If this is indeed the case, then OAI is lying and Sam Altman in particular is extremely convincing, going to the extent to write an off-putting blog on the topic of achieving AGI. There is no AGI that does not have safety risks, catastrophic or otherwise — that’s exactly why OpenAI was founded in the first placed, in fact: https://web.archive.org/web/20230714043611/https://openai.co...
Re:personal preference, I think the direction is crystal clear. For one thing, it’s my understanding from the article that this guy’s whole team was reorg’d into oblivion
> OAI is lying and Sam Altman in particular is extremely convincing
Sam is an excellent hype-man and is going to play to the strengths of the team and their accomplishments; every new product release is going to be hailed as a breakthrough until people become skeptical if it really is. In the middle of the hype cycle you keep your foot on the gas, because you can make it through a potential AI winter and if not invest in more products.
"AGI" is a shaky definition with moving goalposts. What it means to me might not be what it means to you. How it manifests in product is unlikely to be the science-fiction "one model that does everything". It also doesn't mean that the path to AGI is the path to ASI, or the path to catastrophic risks.
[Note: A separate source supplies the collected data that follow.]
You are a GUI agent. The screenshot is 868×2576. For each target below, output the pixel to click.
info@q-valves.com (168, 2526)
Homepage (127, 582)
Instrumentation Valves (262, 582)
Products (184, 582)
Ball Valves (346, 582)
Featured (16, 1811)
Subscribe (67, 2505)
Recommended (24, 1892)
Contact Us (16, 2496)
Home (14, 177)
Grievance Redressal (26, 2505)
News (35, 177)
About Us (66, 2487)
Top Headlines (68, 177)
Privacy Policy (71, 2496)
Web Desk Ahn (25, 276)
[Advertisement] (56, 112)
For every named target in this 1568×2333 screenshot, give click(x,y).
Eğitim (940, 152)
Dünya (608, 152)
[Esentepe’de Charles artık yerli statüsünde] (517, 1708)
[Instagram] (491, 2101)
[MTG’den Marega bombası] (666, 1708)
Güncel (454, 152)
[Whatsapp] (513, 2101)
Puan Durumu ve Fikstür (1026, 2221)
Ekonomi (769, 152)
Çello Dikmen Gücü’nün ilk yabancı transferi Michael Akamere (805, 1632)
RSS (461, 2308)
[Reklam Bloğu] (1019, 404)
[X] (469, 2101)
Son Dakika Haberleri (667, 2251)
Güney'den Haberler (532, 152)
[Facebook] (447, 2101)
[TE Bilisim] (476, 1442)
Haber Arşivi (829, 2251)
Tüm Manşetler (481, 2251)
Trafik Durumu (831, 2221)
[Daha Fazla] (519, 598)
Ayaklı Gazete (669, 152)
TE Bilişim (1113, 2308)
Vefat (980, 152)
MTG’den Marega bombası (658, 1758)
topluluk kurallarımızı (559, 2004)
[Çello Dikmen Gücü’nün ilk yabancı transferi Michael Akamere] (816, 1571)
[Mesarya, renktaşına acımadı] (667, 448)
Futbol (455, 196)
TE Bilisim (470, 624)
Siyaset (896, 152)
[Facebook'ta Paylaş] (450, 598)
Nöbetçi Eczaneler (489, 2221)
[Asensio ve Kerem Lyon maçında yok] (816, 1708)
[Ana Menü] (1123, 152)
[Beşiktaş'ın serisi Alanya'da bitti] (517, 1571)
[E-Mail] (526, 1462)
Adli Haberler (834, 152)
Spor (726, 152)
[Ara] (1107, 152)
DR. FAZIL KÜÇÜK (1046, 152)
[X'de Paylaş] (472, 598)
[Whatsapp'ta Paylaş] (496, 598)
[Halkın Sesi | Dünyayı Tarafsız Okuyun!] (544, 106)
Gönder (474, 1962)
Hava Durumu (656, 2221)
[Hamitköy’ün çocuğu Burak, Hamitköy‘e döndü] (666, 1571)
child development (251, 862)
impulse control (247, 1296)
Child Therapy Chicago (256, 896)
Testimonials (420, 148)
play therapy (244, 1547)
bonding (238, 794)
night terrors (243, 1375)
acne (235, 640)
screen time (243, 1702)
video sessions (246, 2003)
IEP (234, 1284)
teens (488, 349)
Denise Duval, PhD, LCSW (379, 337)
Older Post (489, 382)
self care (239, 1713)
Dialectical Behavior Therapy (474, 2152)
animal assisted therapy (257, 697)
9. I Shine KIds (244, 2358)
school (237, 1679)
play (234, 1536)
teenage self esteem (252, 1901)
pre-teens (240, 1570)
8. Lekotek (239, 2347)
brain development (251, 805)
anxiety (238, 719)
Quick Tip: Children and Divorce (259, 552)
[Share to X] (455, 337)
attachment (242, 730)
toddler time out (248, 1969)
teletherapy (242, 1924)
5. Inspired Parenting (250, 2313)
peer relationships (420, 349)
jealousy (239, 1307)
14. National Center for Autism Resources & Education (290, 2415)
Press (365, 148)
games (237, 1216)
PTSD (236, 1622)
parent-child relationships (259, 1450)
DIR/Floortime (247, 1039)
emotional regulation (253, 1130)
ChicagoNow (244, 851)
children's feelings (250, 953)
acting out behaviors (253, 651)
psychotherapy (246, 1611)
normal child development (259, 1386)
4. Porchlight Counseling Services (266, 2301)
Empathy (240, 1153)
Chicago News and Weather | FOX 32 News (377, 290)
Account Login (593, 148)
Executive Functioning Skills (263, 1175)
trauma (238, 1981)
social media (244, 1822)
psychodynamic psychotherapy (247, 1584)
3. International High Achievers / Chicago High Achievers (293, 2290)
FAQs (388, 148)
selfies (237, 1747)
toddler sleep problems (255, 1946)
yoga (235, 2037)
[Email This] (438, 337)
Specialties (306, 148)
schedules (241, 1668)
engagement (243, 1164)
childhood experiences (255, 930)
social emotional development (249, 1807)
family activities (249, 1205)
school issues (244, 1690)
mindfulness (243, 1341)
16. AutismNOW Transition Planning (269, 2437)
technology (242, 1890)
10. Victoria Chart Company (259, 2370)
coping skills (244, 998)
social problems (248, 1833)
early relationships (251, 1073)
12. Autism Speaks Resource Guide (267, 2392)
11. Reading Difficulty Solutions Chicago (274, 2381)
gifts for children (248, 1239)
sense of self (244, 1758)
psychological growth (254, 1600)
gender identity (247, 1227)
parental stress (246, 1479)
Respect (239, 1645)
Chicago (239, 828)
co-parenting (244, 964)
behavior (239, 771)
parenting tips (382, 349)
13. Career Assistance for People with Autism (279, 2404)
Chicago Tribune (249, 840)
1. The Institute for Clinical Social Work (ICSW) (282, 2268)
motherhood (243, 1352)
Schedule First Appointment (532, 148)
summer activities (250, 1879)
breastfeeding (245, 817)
I personally believe that if OpenAI has dismantled the safety org, it is not just because it is in their short-term best interest, but also because they have found that many of the initial concerns around "catastrophic risk" (in the MIRI-type doomer style) from current systems are likely to be unlikely or invalid. As for the smaller safety risks, I'm not sure business has really ever cared about those unless the costs realized outweigh the profit.